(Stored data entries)
------------

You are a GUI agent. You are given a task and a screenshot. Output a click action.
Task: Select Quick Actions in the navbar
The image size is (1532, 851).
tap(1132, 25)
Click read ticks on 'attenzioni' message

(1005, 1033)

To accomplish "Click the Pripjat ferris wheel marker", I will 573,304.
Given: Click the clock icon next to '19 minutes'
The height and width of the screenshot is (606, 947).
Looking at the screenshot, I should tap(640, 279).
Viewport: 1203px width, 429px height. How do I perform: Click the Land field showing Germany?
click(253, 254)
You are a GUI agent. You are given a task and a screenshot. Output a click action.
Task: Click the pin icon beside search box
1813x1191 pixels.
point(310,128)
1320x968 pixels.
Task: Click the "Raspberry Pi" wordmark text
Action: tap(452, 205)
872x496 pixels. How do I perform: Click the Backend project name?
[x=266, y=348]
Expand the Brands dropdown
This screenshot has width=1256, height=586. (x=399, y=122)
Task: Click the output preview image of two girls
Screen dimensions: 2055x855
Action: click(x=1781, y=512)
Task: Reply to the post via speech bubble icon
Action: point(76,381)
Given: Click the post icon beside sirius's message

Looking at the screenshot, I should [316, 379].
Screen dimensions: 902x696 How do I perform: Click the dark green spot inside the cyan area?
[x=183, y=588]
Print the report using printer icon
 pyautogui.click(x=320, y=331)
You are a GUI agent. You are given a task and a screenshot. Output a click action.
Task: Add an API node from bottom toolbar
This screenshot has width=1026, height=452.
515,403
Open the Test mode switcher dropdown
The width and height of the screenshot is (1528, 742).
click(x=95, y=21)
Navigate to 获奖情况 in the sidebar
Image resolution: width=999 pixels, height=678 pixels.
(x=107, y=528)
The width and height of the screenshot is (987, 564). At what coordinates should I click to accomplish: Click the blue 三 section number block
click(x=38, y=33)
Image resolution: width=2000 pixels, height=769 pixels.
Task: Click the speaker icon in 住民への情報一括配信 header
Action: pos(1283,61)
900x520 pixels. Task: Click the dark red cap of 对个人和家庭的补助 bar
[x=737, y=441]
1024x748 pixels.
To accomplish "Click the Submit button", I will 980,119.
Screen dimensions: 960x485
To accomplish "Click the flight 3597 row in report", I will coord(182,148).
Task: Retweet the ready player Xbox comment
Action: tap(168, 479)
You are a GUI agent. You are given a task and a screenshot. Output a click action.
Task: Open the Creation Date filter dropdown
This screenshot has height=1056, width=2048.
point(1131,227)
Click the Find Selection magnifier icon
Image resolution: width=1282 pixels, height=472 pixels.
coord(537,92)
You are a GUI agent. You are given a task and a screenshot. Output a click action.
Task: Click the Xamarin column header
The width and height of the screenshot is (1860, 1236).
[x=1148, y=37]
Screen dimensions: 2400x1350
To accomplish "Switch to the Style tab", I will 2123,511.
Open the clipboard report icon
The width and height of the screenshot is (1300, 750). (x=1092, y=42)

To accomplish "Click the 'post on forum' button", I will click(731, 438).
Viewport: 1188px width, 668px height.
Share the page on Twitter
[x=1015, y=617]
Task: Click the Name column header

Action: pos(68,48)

------------

- [What is required] Each record must be repeated exactly as it is.

- [Solution to the problem]
You are a GUI agent. You are given a task and a screenshot. Output a click action.
Task: Select Quick Actions in the navbar
The image size is (1532, 851).
tap(1132, 25)
Click read ticks on 'attenzioni' message

(1005, 1033)

To accomplish "Click the Pripjat ferris wheel marker", I will 573,304.
Given: Click the clock icon next to '19 minutes'
The height and width of the screenshot is (606, 947).
Looking at the screenshot, I should tap(640, 279).
Viewport: 1203px width, 429px height. How do I perform: Click the Land field showing Germany?
click(253, 254)
You are a GUI agent. You are given a task and a screenshot. Output a click action.
Task: Click the pin icon beside search box
1813x1191 pixels.
point(310,128)
1320x968 pixels.
Task: Click the "Raspberry Pi" wordmark text
Action: tap(452, 205)
872x496 pixels. How do I perform: Click the Backend project name?
[x=266, y=348]
Expand the Brands dropdown
This screenshot has width=1256, height=586. (x=399, y=122)
Task: Click the output preview image of two girls
Screen dimensions: 2055x855
Action: click(x=1781, y=512)
Task: Reply to the post via speech bubble icon
Action: point(76,381)
Given: Click the post icon beside sirius's message

Looking at the screenshot, I should [316, 379].
Screen dimensions: 902x696 How do I perform: Click the dark green spot inside the cyan area?
[x=183, y=588]
Print the report using printer icon
 pyautogui.click(x=320, y=331)
You are a GUI agent. You are given a task and a screenshot. Output a click action.
Task: Add an API node from bottom toolbar
This screenshot has width=1026, height=452.
515,403
Open the Test mode switcher dropdown
The width and height of the screenshot is (1528, 742).
click(x=95, y=21)
Navigate to 获奖情况 in the sidebar
Image resolution: width=999 pixels, height=678 pixels.
(x=107, y=528)
The width and height of the screenshot is (987, 564). At what coordinates should I click to accomplish: Click the blue 三 section number block
click(x=38, y=33)
Image resolution: width=2000 pixels, height=769 pixels.
Task: Click the speaker icon in 住民への情報一括配信 header
Action: pos(1283,61)
900x520 pixels. Task: Click the dark red cap of 对个人和家庭的补助 bar
[x=737, y=441]
1024x748 pixels.
To accomplish "Click the Submit button", I will 980,119.
Screen dimensions: 960x485
To accomplish "Click the flight 3597 row in report", I will coord(182,148).
Task: Retweet the ready player Xbox comment
Action: tap(168, 479)
You are a GUI agent. You are given a task and a screenshot. Output a click action.
Task: Open the Creation Date filter dropdown
This screenshot has height=1056, width=2048.
point(1131,227)
Click the Find Selection magnifier icon
Image resolution: width=1282 pixels, height=472 pixels.
coord(537,92)
You are a GUI agent. You are given a task and a screenshot. Output a click action.
Task: Click the Xamarin column header
The width and height of the screenshot is (1860, 1236).
[x=1148, y=37]
Screen dimensions: 2400x1350
To accomplish "Switch to the Style tab", I will 2123,511.
Open the clipboard report icon
The width and height of the screenshot is (1300, 750). (x=1092, y=42)

To accomplish "Click the 'post on forum' button", I will click(731, 438).
Viewport: 1188px width, 668px height.
Share the page on Twitter
[x=1015, y=617]
Task: Click the Name column header

Action: pos(68,48)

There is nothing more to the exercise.